HATCH: You and I agree on that.

It is the job of the solicitor general to defend the constitutionality of federal statutes. During her Solicitor General confirmation hearing, Kagan noted it was the Solicitor General's job to provide a “vigorous defense of the statutes of this country against constitutional attack.” From Kagan's solicitor general confirmation hearing:

At the same time, the Solicitor General has critical, no less critical responsibilities to Congress--most notably, the vigorous defense of the statutes of this country against constitutional attack. Traditionally, outside of a very narrow band of cases involving the separation of powers, the Solicitor General has defended any Federal statute in support of which any reasonable argument can be made. And I pledge to continue this strong presumption that the Solicitor General's Office will defend each and every statute enacted by this body.
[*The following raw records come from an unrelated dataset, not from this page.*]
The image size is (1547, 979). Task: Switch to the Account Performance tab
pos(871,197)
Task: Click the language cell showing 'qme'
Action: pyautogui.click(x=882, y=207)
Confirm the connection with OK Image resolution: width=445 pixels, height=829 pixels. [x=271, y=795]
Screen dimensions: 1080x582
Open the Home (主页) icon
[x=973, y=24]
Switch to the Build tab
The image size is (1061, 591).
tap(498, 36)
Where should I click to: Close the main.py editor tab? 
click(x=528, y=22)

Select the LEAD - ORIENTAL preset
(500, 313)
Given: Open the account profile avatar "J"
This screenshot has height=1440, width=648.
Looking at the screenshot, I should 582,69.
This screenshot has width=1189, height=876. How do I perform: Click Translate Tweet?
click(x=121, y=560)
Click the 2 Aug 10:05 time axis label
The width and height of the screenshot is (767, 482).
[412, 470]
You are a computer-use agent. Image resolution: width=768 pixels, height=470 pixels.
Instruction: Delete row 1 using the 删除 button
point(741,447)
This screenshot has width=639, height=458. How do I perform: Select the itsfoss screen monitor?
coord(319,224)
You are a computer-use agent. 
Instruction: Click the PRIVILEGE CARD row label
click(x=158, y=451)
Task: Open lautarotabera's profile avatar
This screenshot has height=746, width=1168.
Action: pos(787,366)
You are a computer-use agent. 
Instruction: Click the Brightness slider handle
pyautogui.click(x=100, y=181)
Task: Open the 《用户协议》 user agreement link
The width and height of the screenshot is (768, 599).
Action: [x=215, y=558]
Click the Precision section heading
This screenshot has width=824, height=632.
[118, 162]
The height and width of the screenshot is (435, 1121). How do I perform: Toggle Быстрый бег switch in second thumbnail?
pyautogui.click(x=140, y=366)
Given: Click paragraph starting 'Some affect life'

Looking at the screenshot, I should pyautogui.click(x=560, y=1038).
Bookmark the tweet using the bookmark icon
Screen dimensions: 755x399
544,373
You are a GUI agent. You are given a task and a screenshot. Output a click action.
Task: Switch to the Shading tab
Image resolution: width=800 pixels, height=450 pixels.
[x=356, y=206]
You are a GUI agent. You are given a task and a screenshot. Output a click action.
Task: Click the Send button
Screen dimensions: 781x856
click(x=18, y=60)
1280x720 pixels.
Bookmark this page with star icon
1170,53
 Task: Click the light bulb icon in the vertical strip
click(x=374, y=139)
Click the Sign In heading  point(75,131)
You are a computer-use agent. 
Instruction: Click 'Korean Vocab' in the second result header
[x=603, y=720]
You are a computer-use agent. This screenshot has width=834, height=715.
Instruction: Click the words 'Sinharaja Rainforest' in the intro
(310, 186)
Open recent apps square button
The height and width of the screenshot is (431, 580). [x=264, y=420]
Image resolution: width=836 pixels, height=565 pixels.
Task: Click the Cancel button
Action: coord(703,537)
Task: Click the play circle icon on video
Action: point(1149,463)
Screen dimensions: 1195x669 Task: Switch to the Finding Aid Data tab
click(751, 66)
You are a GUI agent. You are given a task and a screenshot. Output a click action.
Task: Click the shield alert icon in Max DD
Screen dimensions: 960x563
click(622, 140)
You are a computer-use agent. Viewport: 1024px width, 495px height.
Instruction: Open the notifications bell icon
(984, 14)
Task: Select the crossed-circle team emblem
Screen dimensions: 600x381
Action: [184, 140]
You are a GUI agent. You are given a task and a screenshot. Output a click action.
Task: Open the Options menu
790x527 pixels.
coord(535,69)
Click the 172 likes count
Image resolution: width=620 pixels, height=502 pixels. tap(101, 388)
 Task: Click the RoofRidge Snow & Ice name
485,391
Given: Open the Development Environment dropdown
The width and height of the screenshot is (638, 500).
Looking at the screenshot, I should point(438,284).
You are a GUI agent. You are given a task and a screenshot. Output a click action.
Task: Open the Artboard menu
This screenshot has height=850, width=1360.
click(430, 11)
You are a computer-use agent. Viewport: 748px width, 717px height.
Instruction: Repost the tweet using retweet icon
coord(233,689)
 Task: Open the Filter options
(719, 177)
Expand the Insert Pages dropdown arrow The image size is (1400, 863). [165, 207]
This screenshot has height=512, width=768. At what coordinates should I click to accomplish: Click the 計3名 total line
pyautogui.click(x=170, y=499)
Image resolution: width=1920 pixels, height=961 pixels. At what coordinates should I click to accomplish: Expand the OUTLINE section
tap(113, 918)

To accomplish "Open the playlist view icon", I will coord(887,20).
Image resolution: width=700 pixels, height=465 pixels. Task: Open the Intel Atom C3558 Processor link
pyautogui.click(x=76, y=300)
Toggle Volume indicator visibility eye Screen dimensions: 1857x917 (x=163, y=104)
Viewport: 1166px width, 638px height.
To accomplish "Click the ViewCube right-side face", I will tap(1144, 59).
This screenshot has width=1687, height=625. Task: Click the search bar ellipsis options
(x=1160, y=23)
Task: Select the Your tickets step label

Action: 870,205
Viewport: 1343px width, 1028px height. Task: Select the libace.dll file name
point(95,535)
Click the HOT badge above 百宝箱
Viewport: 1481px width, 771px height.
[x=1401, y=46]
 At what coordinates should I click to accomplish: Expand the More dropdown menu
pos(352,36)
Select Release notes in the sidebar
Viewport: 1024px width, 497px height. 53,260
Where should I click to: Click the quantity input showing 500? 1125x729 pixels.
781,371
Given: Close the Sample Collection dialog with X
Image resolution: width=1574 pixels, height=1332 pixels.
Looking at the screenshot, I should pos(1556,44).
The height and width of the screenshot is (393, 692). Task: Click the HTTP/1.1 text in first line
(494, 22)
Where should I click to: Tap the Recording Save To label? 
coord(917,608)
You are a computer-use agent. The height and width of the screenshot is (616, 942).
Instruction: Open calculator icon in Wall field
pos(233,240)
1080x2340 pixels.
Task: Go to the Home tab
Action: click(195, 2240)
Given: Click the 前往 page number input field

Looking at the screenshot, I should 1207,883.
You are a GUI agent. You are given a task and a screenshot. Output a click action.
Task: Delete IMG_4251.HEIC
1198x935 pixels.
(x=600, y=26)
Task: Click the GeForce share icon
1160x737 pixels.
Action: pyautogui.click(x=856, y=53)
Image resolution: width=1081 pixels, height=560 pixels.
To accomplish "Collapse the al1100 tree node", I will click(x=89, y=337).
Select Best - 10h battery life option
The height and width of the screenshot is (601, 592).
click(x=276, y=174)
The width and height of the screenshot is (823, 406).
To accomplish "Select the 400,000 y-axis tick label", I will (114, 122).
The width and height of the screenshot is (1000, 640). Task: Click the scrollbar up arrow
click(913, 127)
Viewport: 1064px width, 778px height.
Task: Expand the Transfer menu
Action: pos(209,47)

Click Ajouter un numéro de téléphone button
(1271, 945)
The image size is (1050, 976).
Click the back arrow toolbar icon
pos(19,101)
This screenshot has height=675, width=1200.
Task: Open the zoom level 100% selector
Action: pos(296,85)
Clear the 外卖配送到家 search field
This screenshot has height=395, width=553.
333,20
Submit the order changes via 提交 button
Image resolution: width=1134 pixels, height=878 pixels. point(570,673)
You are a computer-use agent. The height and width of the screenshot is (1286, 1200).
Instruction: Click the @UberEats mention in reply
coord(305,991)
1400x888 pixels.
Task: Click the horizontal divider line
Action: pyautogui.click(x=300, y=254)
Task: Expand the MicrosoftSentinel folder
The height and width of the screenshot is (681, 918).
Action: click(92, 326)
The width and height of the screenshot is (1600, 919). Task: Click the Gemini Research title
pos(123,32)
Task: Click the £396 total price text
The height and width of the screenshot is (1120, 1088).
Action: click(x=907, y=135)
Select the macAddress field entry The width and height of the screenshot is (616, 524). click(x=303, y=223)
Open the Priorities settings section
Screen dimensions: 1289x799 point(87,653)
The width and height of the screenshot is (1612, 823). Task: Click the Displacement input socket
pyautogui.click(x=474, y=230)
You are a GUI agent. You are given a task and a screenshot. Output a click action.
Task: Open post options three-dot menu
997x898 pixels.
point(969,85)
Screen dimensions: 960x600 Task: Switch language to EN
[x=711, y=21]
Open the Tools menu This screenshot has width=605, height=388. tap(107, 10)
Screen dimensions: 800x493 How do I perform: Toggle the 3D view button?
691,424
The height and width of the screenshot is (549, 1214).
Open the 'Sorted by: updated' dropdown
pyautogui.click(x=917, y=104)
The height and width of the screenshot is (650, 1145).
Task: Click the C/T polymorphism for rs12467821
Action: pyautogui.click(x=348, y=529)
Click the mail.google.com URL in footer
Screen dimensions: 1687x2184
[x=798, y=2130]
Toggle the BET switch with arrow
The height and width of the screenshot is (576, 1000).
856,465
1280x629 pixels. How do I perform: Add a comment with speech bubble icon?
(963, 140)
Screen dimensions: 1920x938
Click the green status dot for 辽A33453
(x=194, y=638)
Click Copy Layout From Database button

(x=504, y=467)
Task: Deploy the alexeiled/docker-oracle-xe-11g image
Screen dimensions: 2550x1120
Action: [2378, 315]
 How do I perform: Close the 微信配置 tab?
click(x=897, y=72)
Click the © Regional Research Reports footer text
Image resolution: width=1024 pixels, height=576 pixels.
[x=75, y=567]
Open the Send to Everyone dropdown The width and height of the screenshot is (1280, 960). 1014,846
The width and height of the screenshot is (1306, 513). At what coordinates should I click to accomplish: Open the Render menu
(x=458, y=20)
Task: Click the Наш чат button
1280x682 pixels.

Solicitor general must put aside her personal positions in order to represent the interests of the United States. From Kagan's responses to written questions concerning her solicitor general nomination:

I understand that role as representing the interests of the United States, not my personal views. I indeed think that I would enjoy, as well as be deeply honored by, the Solicitor General's position if I am fortunate enough to be confirmed. The advocate's role is frequently to put aside any interests or positions other than those of her clients. And as I hope I expressed at my confirmation hearing, I would take enormous pride in representing and advancing the interests of the United States as a client - even if I would not myself have voted for every one of its statutes.